I think your plan looks great..:thumbup:


----------



## GDK 13 (Oct 6, 2009)

Hope it is! The ATS and 600A disconnect are located inside the building. I plan on using the 600A circuit breaker located on the generator itself as the disconnect outside. A 600A Switch rated for outdoor use is going to be $$$ and I think the CB on the generator will be sufficient.


----------



## B4T (Feb 10, 2009)

Don't forget a separate 120V conduit for battery charger.. if needed and conduit for control wiring..


----------



## GDK 13 (Oct 6, 2009)

B4T said:


> Don't forget a separate 120V conduit for battery charger.. if needed and conduit for control wiring..


I included 1- 2" PVC for each of those. 120V in one, control wiring in the other


----------



## Southeast Power (Jan 18, 2009)

I like the plan but, I prefer to just use 4" and stay away from the 3 1/2", its kind of an odd size these days. 
Also, I would go 1" max for the battery charger and jacket heater conduit. You will need to transition to a smaller size at the unit and may not have space.
I don't know what you have for the low voltage but 2" seems really over sized. You might be better off running 3-1" for all of it instead of the 2-2"


----------



## Southeast Power (Jan 18, 2009)

GDK 13 said:


> Hope it is! The ATS and 600A disconnect are located inside the building. I plan on using the 600A circuit breaker located on the generator itself as the disconnect outside. A 600A Switch rated for outdoor use is going to be $$$ and I think the CB on the generator will be sufficient.
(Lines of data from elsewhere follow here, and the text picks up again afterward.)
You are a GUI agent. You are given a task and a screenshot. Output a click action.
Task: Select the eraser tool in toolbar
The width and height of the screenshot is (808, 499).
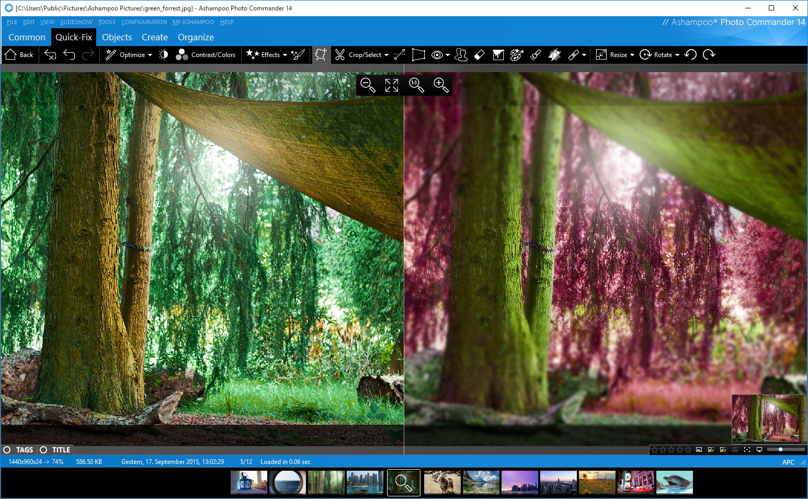[x=480, y=55]
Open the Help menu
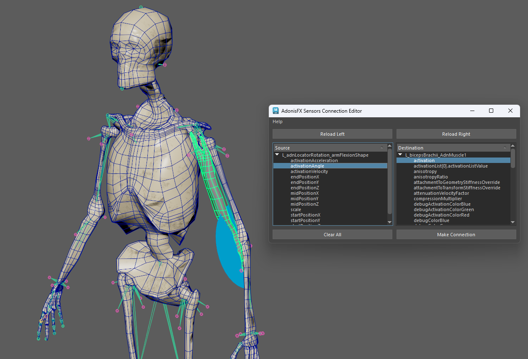The width and height of the screenshot is (528, 359). click(277, 121)
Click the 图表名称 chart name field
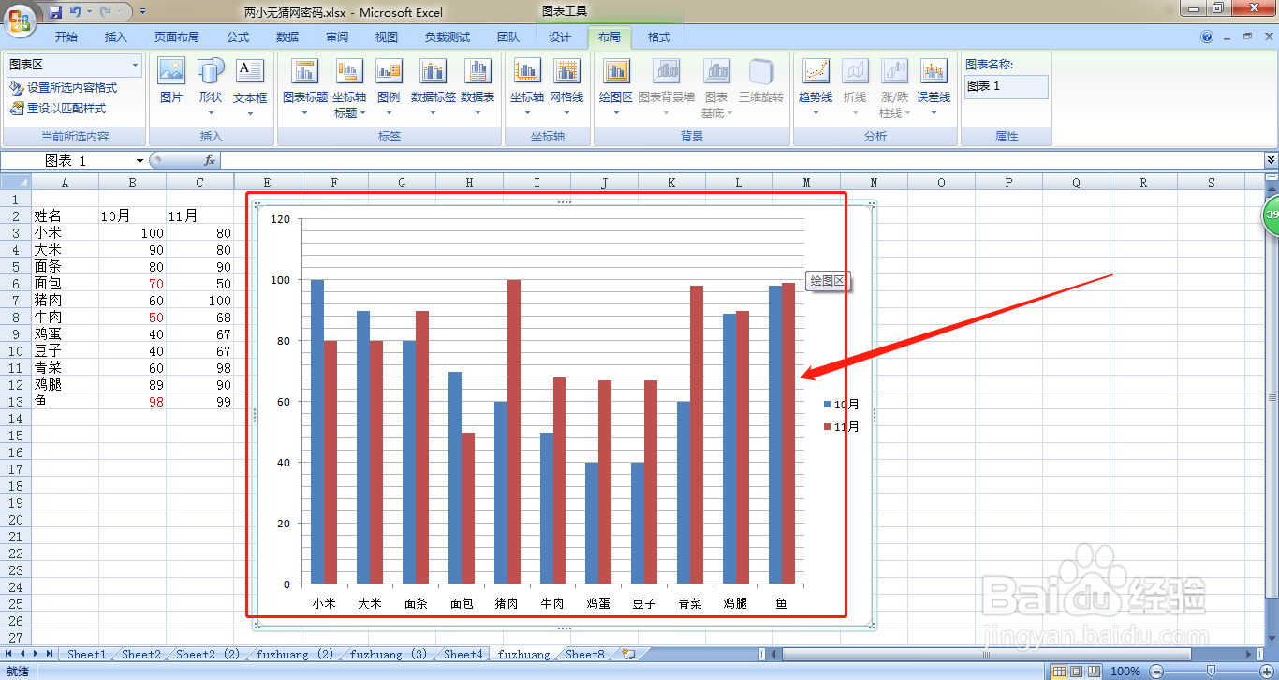The image size is (1279, 680). click(x=1007, y=86)
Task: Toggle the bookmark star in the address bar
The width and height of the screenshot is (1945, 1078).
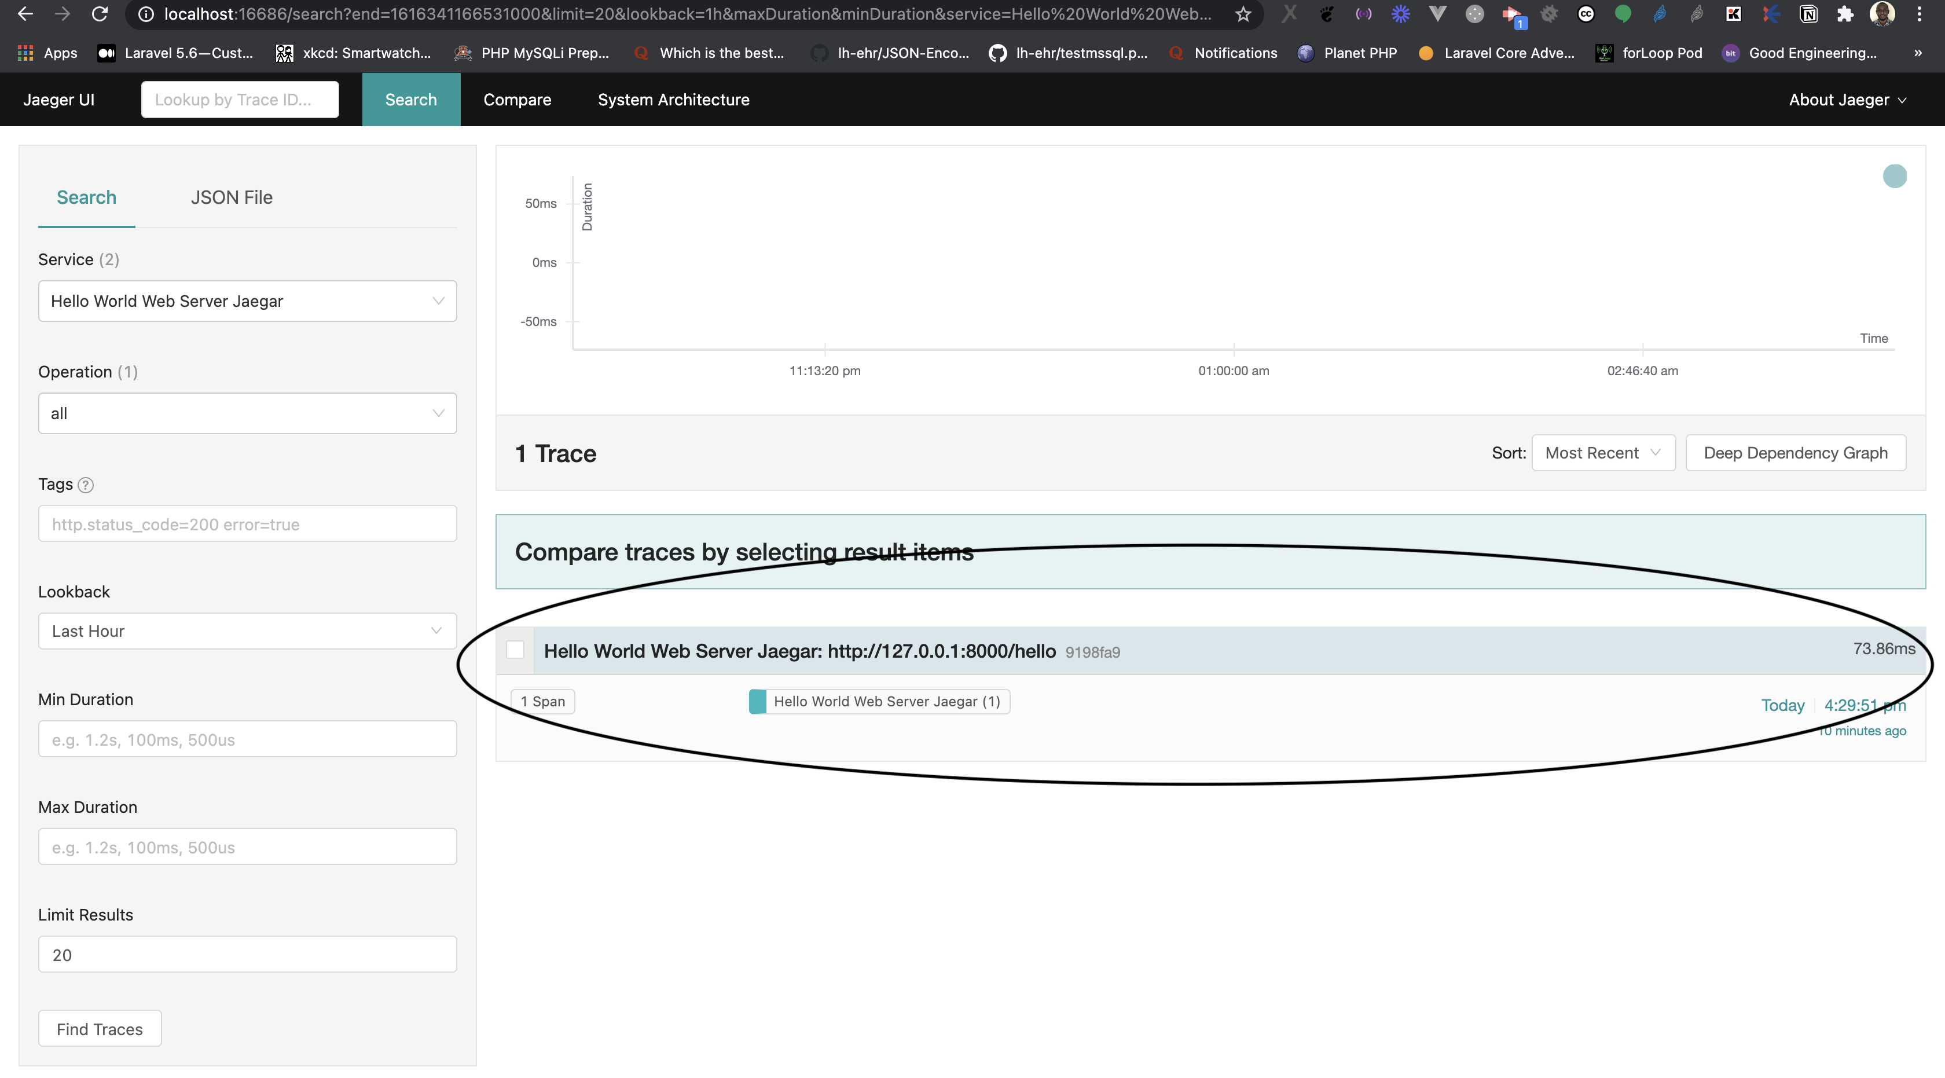Action: (1242, 14)
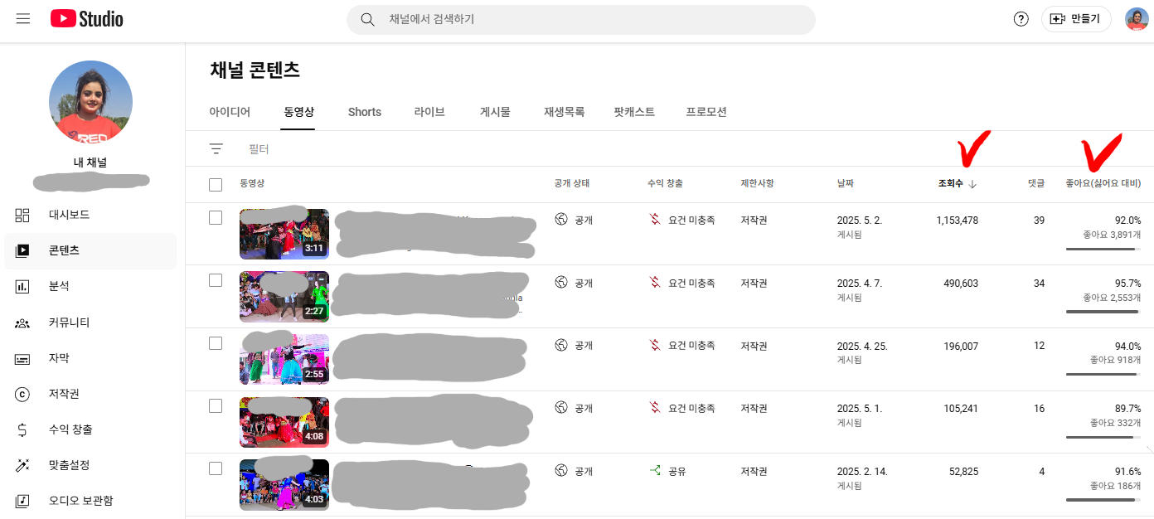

We are required to have an emergency stop button 20' away from the generator for the fire department.


----------



## 360max (Jun 10, 2011)

...next question, who holds the NYC license (I was told it is the hardest test in the country)?


----------



## macmikeman (Jan 23, 2007)

jrannis said:


> We are required to have an emergency stop button 20' away from the generator for the fire department.
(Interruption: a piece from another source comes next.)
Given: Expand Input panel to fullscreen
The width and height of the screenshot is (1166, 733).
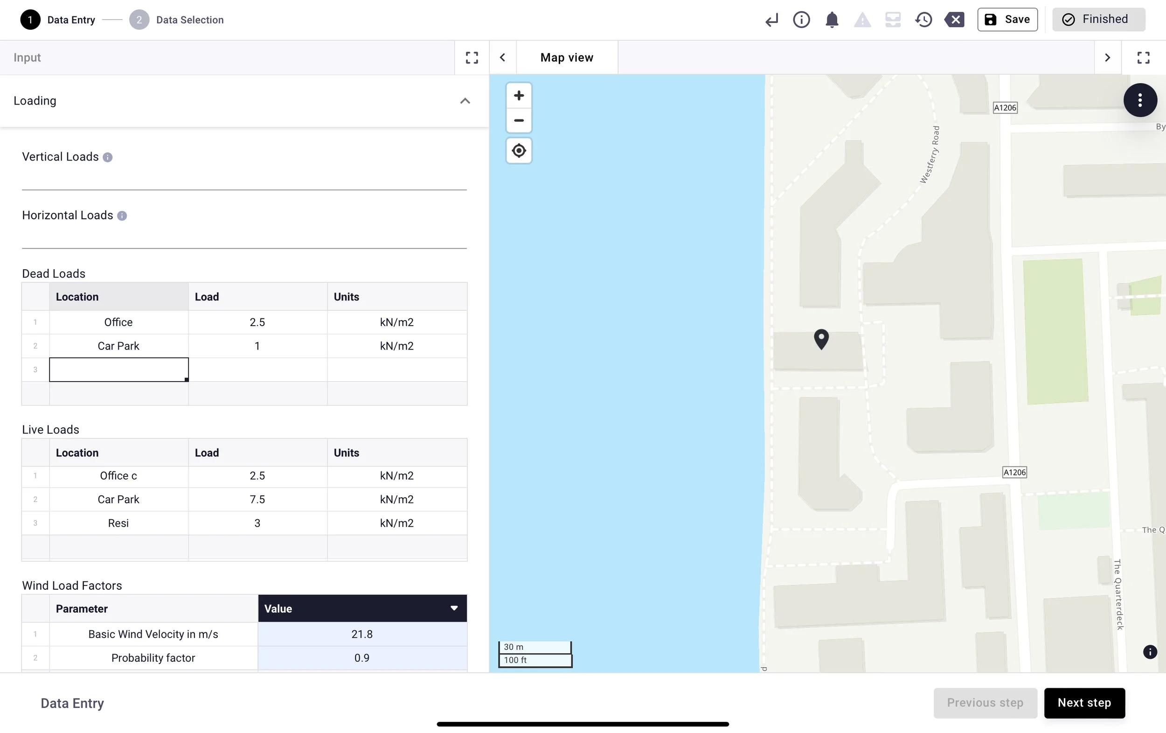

I like that. Thats a cool idea.


----------



## 360max (Jun 10, 2011)

macmikeman said:


> I like that. Thats a cool idea.


I second that!


----------



## Southeast Power (Jan 18, 2009)

360max said:


> ...next question, who holds the NYC license (I was told it is the hardest test in the country)?
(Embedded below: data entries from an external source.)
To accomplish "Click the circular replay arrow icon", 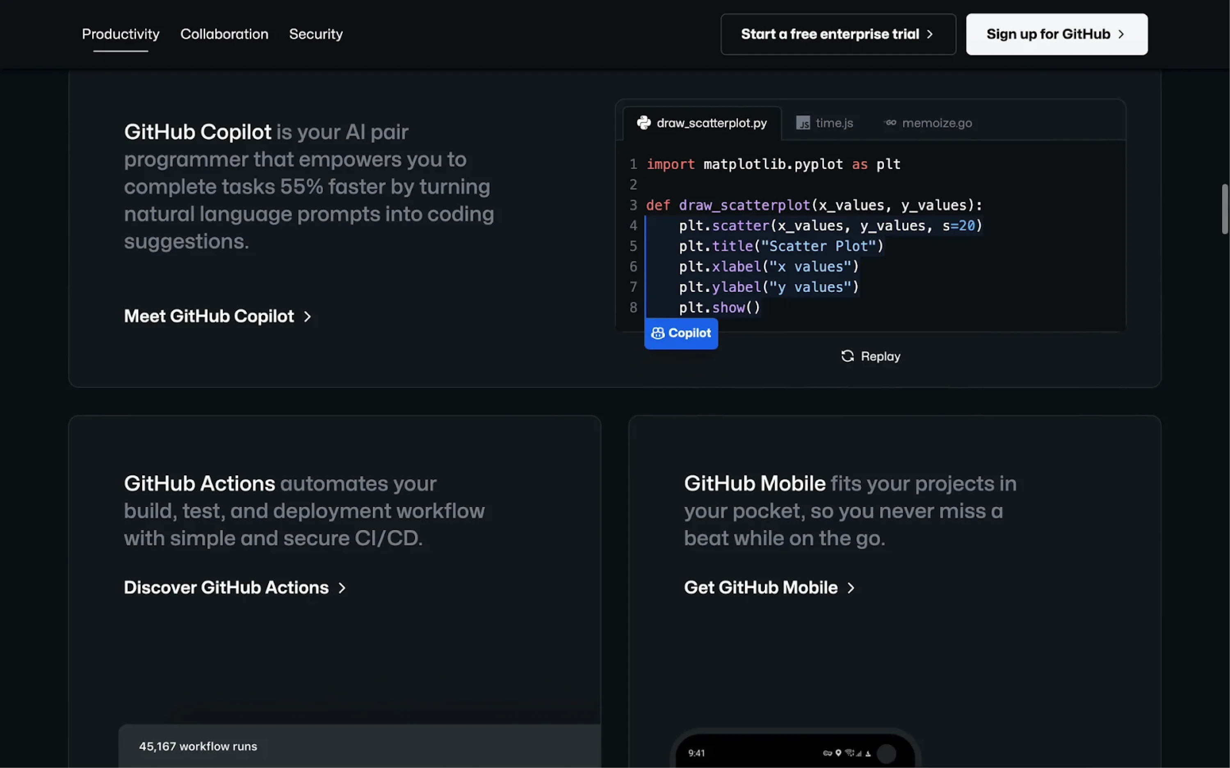I will tap(847, 356).
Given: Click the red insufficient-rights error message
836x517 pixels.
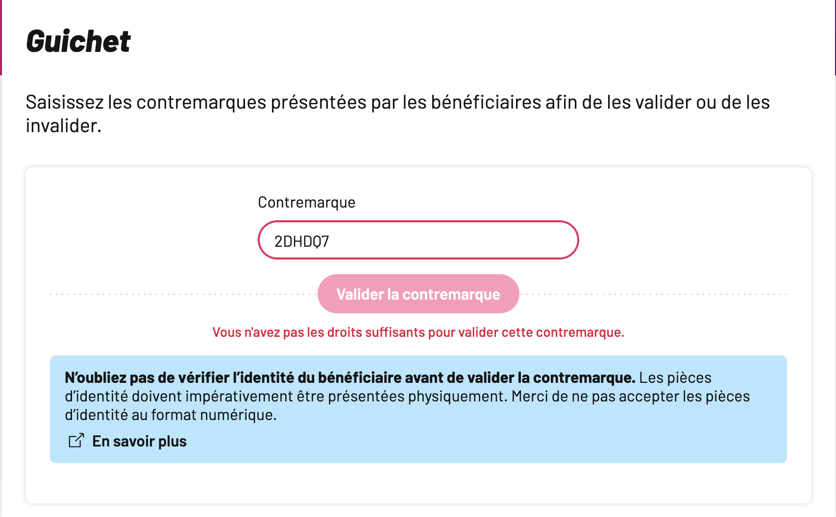Looking at the screenshot, I should click(x=418, y=332).
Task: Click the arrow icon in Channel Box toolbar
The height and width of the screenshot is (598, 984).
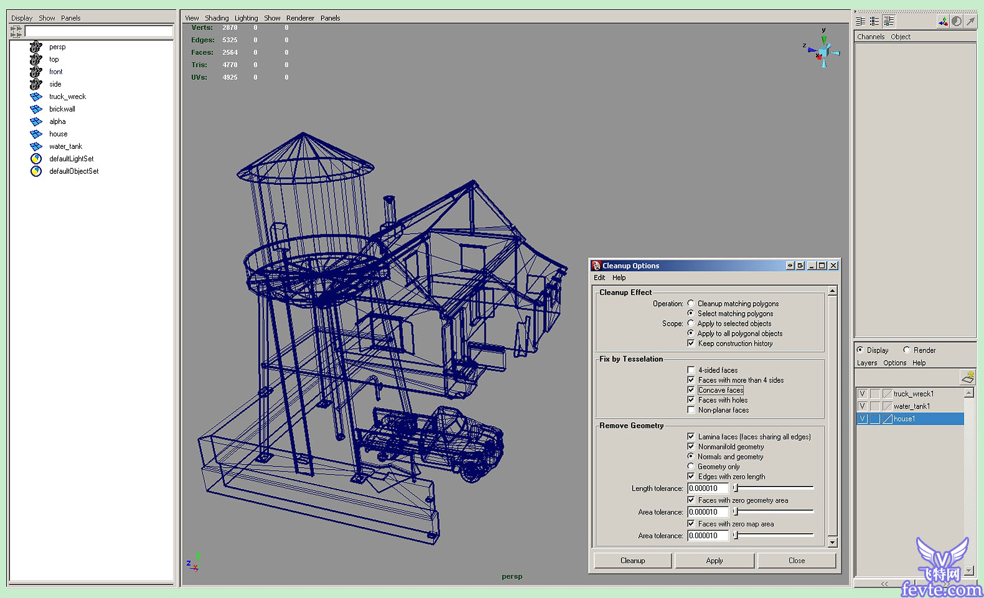Action: point(970,22)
I don't know how accurate this link is but I hope you left your previous employers on good terms

http://www.nyc.gov/html/dob/downloads/pdf/elec_lic_checklists.pdf

From what I know, Florida (7-1/2 hours), Idaho, and North Carolina have the longest tests. Florida has a process that takes several months and and is difficult to qualify for a license after you pass the exam.

I could be wrong, below is a link to the MH site with State by State info:

http://www.mikeholt.com/statelicense.php#FL







.


----------



## GDK 13 (Oct 6, 2009)

anyone else have some input?


----------



## GDK 13 (Oct 6, 2009)

I need some help with this thing. Never done one before, and WOW am I stressed with these drawings. Can anyone with experience here PM me or post up? thanks


----------



## Tasjr (Dec 9, 2011)

Still looking for help on this?


----------



## GDK 13 (Oct 6, 2009)

Actually have it 95% done...pics to come soon


----------